── Given passage

C. Aggregate Exposure

	1. Dietary exposure. An inert dietary exposure evaluation based on the EPA I-DEEM model can be carried out.  I-DEEM uses a screening level dietary assessment of 57 of the most "significant" active ingredients as surrogates for inerts within the Dietary Exposure Evaluation Model software with the Food Commodity Intake Database (DEEM-FCID(TM), Version 4.02).  Exposure from food, animal commodities and drinking water would be included.  Rosen's Inc. has not carried out this dietary evaluation for PPA.  However, PPA will be applied at low rates (no more than 280 g per A per year).  For the general population, the estimated exposure through the diet is expected to be low.  Residues in drinking water are expected to be low due to biodegradation of PPA by soil microbes.

	2. Non-dietary exposure. No exposure to PPA is expected through residential application of pesticidal products containing PPA.  

Studies are not available to characterize the potential toxicity of PPA for the inhalation route of exposure.  Potential effects from inhalation exposure to PPA may be assessed based on the oral study data and assuming 100% absorption via inhalation.  PPA was not toxic in an acute oral toxicity study.

A dermal absorption rate of 100% may be assumed to estimate the potential exposure and risk from dermal exposure to PPA based on oral exposure studies.  This assumption will likely overestimate the potential risk from dermal exposure to PPA, although the dermal absorption is expected to be less than 100%.  No dermal toxicity was observed in the acute dermal toxicity study.

Some exposure to PPA from non-pesticidal uses may occur since PPA is approved as a stabilizer for use in red, rośe, and white wines to prevent tartrate crystal precipitation.  PPA is added to wine at typical levels of 100-200 mg/L (no more than 300 mg/L).  In addition, the sodium salt of polyaspartic acid is authorized for use in USA (Environmental Assessment LANXESS Deutschland GmbH, Food Contact Notification, 2007), (Environmental Assessment Food Contact Notification, NanoChem Solutions, 2013) and Australia (Summary Report "2-Butenedioic acid (2Z)-, ammonium salt, homopolymer, hydrolyzed, sodium salts" Reference No: NA/932) as a food contact substance, as a dispersant for fillers and an anti-scale additive in sugar processing; and as a water treatment agent used as a scale inhibitor in cooling tower and boiler water applications.

────
── Supplied entries

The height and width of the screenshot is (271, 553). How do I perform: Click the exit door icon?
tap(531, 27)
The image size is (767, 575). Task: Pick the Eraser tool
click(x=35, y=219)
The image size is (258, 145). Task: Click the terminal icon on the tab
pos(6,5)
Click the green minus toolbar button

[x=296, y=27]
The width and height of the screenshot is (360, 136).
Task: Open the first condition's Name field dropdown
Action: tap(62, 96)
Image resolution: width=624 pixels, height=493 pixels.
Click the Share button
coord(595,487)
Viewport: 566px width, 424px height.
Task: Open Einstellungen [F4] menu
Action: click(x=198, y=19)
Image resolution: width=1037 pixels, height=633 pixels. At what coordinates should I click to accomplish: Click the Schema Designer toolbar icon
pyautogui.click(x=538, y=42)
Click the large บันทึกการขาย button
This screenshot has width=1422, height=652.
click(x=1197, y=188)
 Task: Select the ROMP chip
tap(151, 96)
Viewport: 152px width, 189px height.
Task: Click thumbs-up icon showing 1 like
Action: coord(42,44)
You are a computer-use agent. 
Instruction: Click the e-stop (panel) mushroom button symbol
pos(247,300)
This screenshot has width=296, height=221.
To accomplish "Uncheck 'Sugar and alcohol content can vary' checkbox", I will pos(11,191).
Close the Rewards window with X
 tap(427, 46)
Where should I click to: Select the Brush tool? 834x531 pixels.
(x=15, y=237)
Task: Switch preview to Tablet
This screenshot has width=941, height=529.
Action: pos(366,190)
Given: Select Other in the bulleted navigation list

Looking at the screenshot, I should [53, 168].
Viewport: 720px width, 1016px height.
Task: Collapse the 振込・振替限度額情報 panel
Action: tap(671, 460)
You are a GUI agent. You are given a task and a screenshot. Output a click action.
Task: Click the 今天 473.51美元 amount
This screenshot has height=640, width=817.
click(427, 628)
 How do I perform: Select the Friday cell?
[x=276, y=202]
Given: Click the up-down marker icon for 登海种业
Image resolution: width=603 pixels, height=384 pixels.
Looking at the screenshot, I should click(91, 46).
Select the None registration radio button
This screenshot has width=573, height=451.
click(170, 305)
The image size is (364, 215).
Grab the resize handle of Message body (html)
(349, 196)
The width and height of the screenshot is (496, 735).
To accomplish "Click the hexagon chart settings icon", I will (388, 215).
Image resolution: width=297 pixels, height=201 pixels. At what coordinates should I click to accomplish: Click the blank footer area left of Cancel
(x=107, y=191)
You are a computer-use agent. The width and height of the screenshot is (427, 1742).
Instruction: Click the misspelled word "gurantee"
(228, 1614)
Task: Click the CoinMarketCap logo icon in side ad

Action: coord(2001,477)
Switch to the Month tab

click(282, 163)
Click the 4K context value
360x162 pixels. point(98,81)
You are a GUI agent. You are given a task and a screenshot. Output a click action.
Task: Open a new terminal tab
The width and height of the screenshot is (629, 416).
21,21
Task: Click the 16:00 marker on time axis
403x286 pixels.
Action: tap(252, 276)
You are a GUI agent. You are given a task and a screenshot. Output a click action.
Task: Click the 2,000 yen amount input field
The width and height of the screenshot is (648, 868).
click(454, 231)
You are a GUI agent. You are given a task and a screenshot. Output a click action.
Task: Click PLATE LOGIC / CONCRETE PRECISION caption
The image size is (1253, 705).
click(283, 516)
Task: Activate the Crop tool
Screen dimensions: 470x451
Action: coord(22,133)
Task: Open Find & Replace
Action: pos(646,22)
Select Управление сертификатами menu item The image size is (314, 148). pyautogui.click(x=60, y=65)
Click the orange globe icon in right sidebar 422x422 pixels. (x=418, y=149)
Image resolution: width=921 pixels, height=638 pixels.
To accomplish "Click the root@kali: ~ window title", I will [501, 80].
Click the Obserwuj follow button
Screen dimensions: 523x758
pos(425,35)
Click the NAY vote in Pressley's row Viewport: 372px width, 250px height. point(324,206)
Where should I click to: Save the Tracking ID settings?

────

_Action item_. Write out the part of the aggregate exposure text that opens with the words containing "1. Dietary exposure." and closes with "by soil microbes.", switching "drinking water" to "potable water".

_Response to the exercise_.
1. Dietary exposure. An inert dietary exposure evaluation based on the EPA I-DEEM model can be carried out.  I-DEEM uses a screening level dietary assessment of 57 of the most "significant" active ingredients as surrogates for inerts within the Dietary Exposure Evaluation Model software with the Food Commodity Intake Database (DEEM-FCID(TM), Version 4.02).  Exposure from food, animal commodities and potable water would be included.  Rosen's Inc. has not carried out this dietary evaluation for PPA.  However, PPA will be applied at low rates (no more than 280 g per A per year).  For the general population, the estimated exposure through the diet is expected to be low.  Residues in potable water are expected to be low due to biodegradation of PPA by soil microbes.